Si tratta del quinto episodio di un videogame apparso nel 2008, incentrato sulla figura di una setta di assassini misteriosi dotati di straordinarie abilità acrobatiche. Mentre in precedenza la storia era ambientata nell’Italia rinascimentale (Venezia, Roma, Firenze), l’ultima avventura ha luogo nel teatro della rivoluzione americana, a fine Settecento. In realtà tutte le vicende sono unificate attraverso la vita di un personaggio, Desmond Miles, che ripercorre virtualmente le esistenze dei suoi antenati per (naturalmente) salvare il mondo.
Una battaglia navale
Assassin’s Creed è tra i videogiochi più spettacolari mai visti. Le sue ambientazioni dettagliatissime e davvero interattive (si tratti di città o ambienti naturali, ci si muove a piacimento) hanno impressionato i critici anche al di fuori del mondo degli addetti ai lavori. A riprova degli importanti fondamenti artistici la mostra che fra ottobre e novembre ha portato un centinaio di bozzetti, filmati e modelli del videogioco al Museo della Scienza di Milano.

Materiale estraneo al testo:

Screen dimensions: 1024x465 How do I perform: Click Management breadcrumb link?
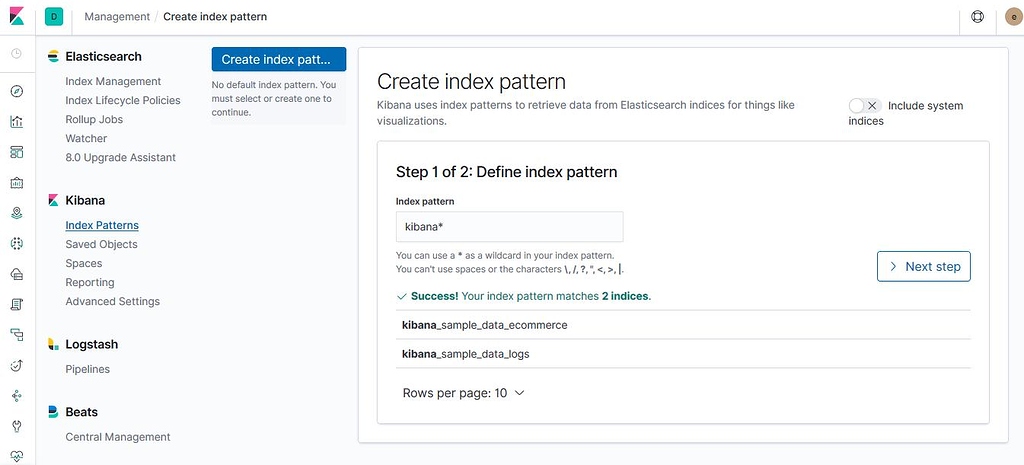[117, 16]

La nota dolente, se vogliamo chiamarla così, viene dalla sceneggiatura, che nel corso delle varie puntate talora non si è fatta scrupolo di manipolare la verità storica per far posto alla setta di assassini: più che la loro invenzione – legittimo parto della fantasia – mi riferisco ai riferimenti storici “reali”, che in parecchi casi sono stati aggiustati come nemmeno nelle più traballanti fantasie di Dan Brown. D’accordo che è un gioco, ma un po’ più di cura nella plausibilità della ricostruzione dei fatti e dei personaggi avrebbe giovato alla complessiva dimensione artistica dell’opera.

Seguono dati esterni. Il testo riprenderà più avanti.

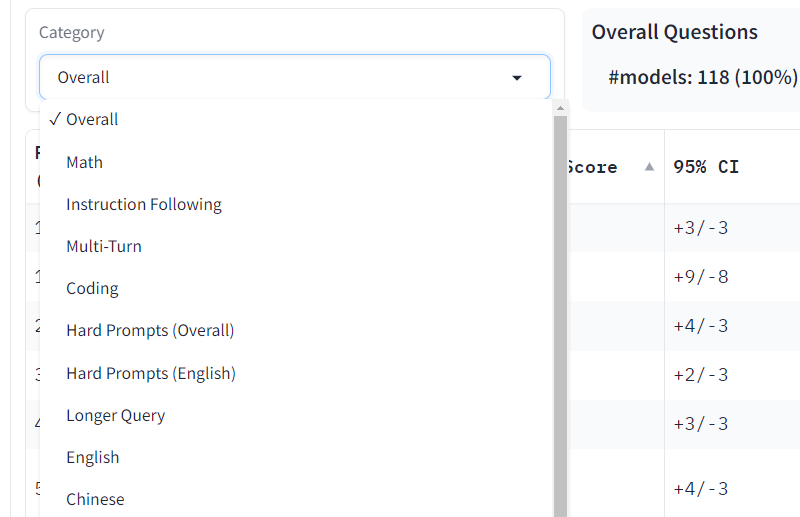Choose Instruction Following from the list
800x517 pixels.
[x=144, y=204]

Intanto ecco uno dei molti trailer che si trovano su YouTube:
In ogni caso, ne parlo qui per due ragioni. La prima: si tratta di un gioco rivolto a un pubblico adulto (le indicazioni di copertina lo sconsigliano a chi ha meno di diciott’anni) che ha molti requisiti per essere considerato un’opera rilevante. La seconda: probabilmente l’enorme diffusione lo porterà in molte case. In famiglia converrà tener conto adeguato, più ancora delle crudezze assortite, di qualche superficialità culturale peggio assortita.